Duong Van Hieu. A combination of graph-based and cell-based clustering techniques for big datasets. Doctoral Degree(Information Technology). King Mongkut's University of Technology North Bangkok. Central Library. : King Mongkut's University of Technology North Bangkok, 2016.
A combination of graph-based and cell-based clustering techniques for big datasets
Abstract:
Big dataset analysis is more challenging to data scientists. They cause technological challenges when setting up a big data project in terms of choosing the right platform technologies and suitable algorithms. This study proposes a fast outlier detection algorithm for big datasets (Cell-RDOS) and two clustering algorithms for big datasets on a limited memory computer (Cell-MST-based and Weighted Cell-MST-based). The Cell-RDOS algorithm is a combination of cell-based algorithms and a revised version of the ranking-based outlier detection algorithm with various depths (RDOS). The Cell-RDOS algorithm can produce the same results compared to the RDOS algorithm, and reduce up to 99% executing time of the RDOS algorithm when working with big datasets.

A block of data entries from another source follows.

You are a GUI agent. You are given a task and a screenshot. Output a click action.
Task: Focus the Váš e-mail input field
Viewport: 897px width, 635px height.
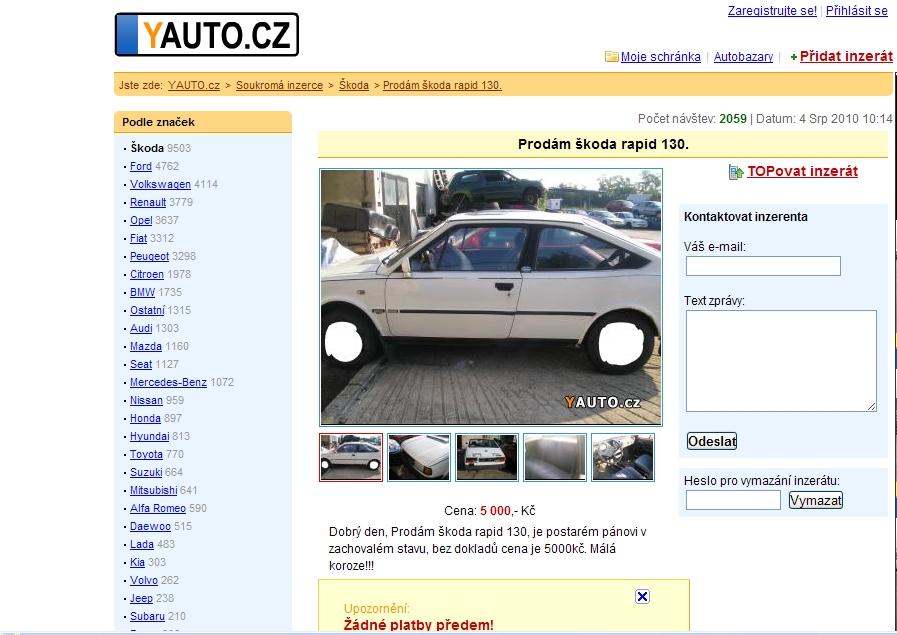coord(763,266)
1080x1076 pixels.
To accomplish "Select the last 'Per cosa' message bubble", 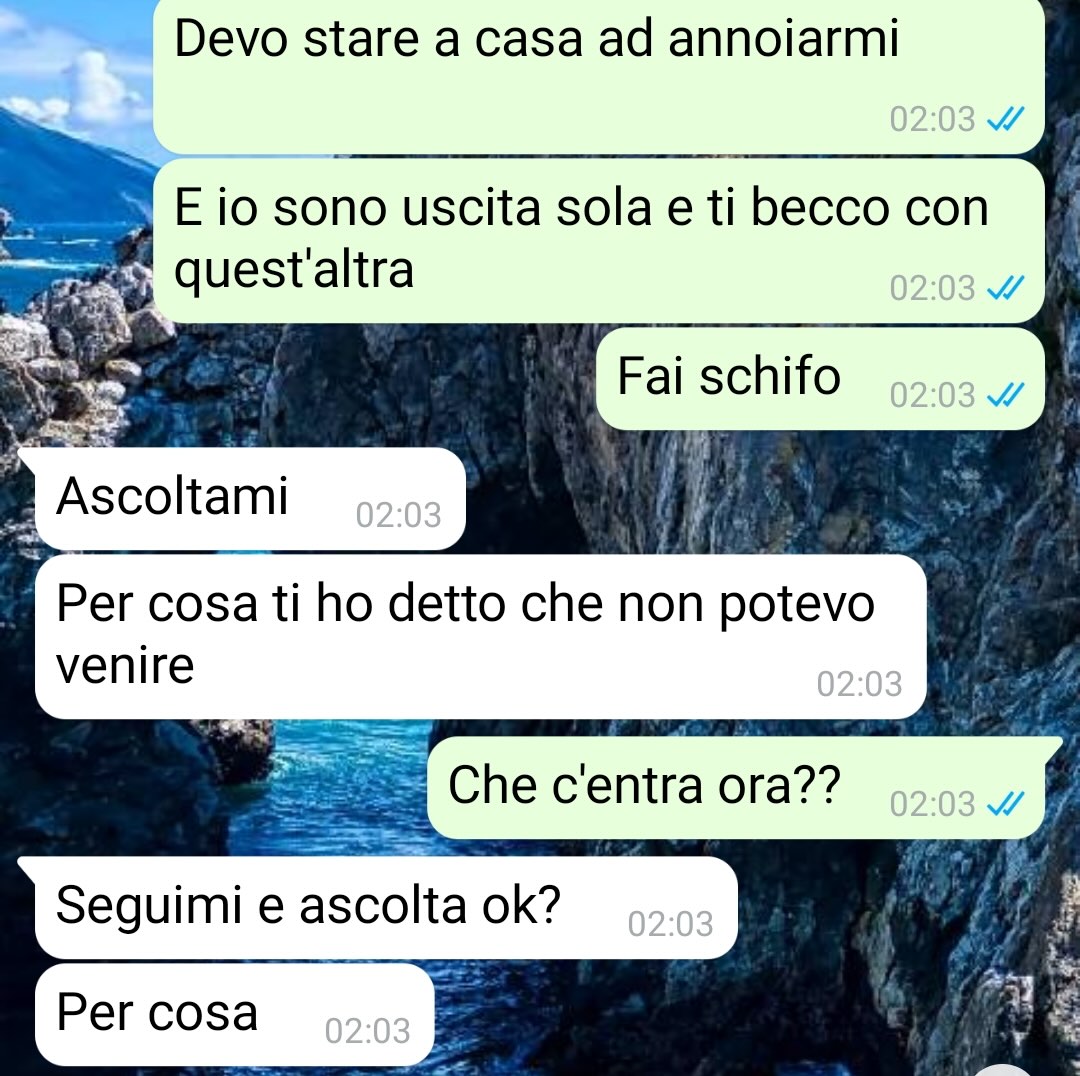I will [235, 1015].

The proposed clustering algorithms are combinations of cell-based algorithms, MST-based algorithms, and K-means clustering algorithm. These two proposed algorithms outperform many other algorithms in terms of less used memory, accuracy level, and speed. Firstly, they can reduce up to 99% required memory size compared to the previous methods such as Similarity-based, Decision-theoretic Rough Set and MST-based algorithms.